Ethical and regulatory issues also persist, including data protection, accountability for errors and potential erosion of the doctor-patient relationship if AI systems are misused.³⁷ The evolving nature of algorithms raises additional challenges for oversight and highlight the need for frameworks such as the EU AI Act to balance innovation with patient safety.³⁸

Education is another key priority. Without AI literacy, clinicians may misinterpret outputs, even when technically accurate. AI trainings should therefore be integrated across all levels: in undergraduate education, applied use during residency and advanced instructions in ethics, communication and clinical oversight during specialist training.³⁷

Conclusions

Blood cell evaluation by optical microscopy remains the reference method for the quantitative and qualitative analysis of hematological cells on PB and BM smears. However, the lack of financial incentives for cytomorphology and the long, time-intensive training required to gain expertise have led to increasing outsourcing of these diagnostic tasks, especially in smaller hospitals. As a result, younger physicians often have fewer opportunities to improve their skills in the initial work-up of cytopenias, potentially delaying diagnosis of MDS or even acute leukemias. Furthermore, laboratories outside the treating institutions may lack clinical and laboratory information, which can complicate the interpretation of PB and BM findings. In interpreting cytopenias as well dyspoietic changes, it is also important to be aware of other common causes like vitamin B12 deficiency,⁵⁰ toxic effects of drugs, inflammation and chronic myeloproliferative neoplasms, especially those with myelofibrosis. MDS evaluation should also not be performed in patients receiving erythropoiesis-stimulating factors or G-CSF.⁴⁸

In patients with “MDS with low blasts” mainly diagnosed by dysplastic changes, follow-up is necessary to exclude reactive changes in the background when blood counts normalize over time, which confirms that dysplasic changes (especially megaloblastoid erythropoiesis) are not specific for MDS and therefore follow-up is absolutely necessary.^51,52 Blast count assessment in the PB, aspirate smear and BMB are equally important. The highest blast count defines the blast count needed to render the correct diagnosis, which also integrates the cytogenetic and molecular findings. Recognizing artifacts and interpretive pitfalls of BM aspirate and biopsy interpretation is essential for diagnostic accuracy and risk stratification. Integrative hematopathology and communication among all laboratory specialists enable rapid and accurate classification and timely therapy.

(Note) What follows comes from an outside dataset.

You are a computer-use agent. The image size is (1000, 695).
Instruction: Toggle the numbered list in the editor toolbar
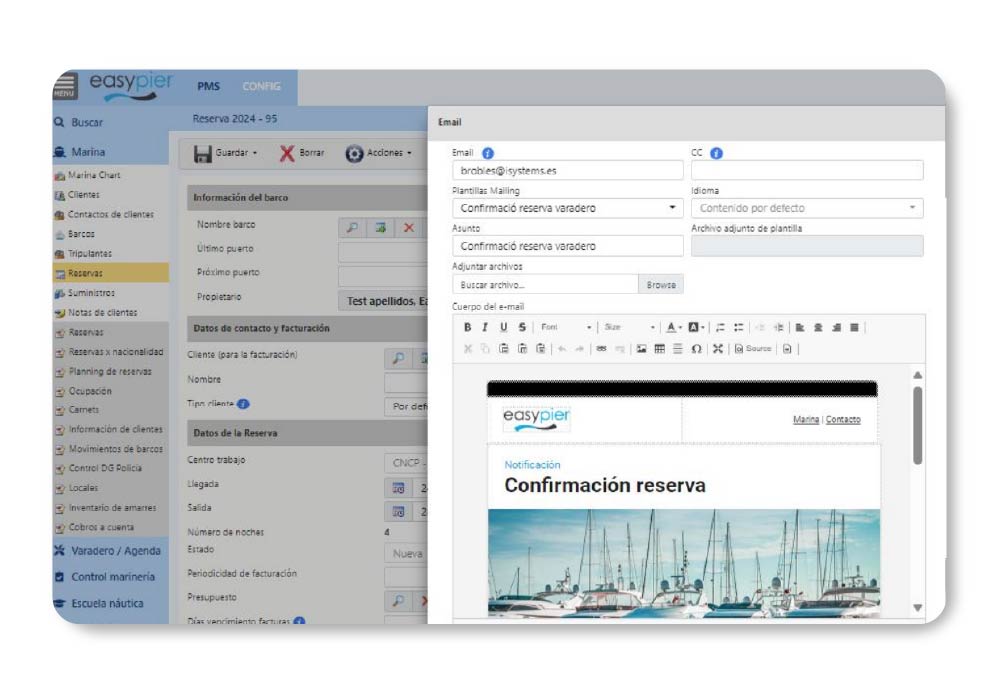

Advances in AI technology offer new opportunities to support morphology. Commercial AI systems may facilitate consultation, remote review, rapid cell image retrieval, reduction of fatigue (since optical microscopy is physically demanding), cost savings and improved intra- and inter-laboratory training, harmonization and peer review.^39,40 However, limitations must be acknowledged. AI systems may overlook rare or diagnostically challenging cells, especially if scanning is selective or restricted to certain areas of the smear.³⁸ Overreliance on “black-box” deep learning models may also reduce interpretability and limit the ability to recognize unexpected morphological details. These limitations have already been highlighted in recommendations by the ICSH.^{33–40,42,53}

Conflict of interest

The author has declared that the manuscript was written in the absence of any commercial or financial relationships that could be construed as a potential conflict of interest.

Funding

The author has declared that no financial support was received from any organization for the submitted work.

Author contributions

The author has created and approved the final manuscript.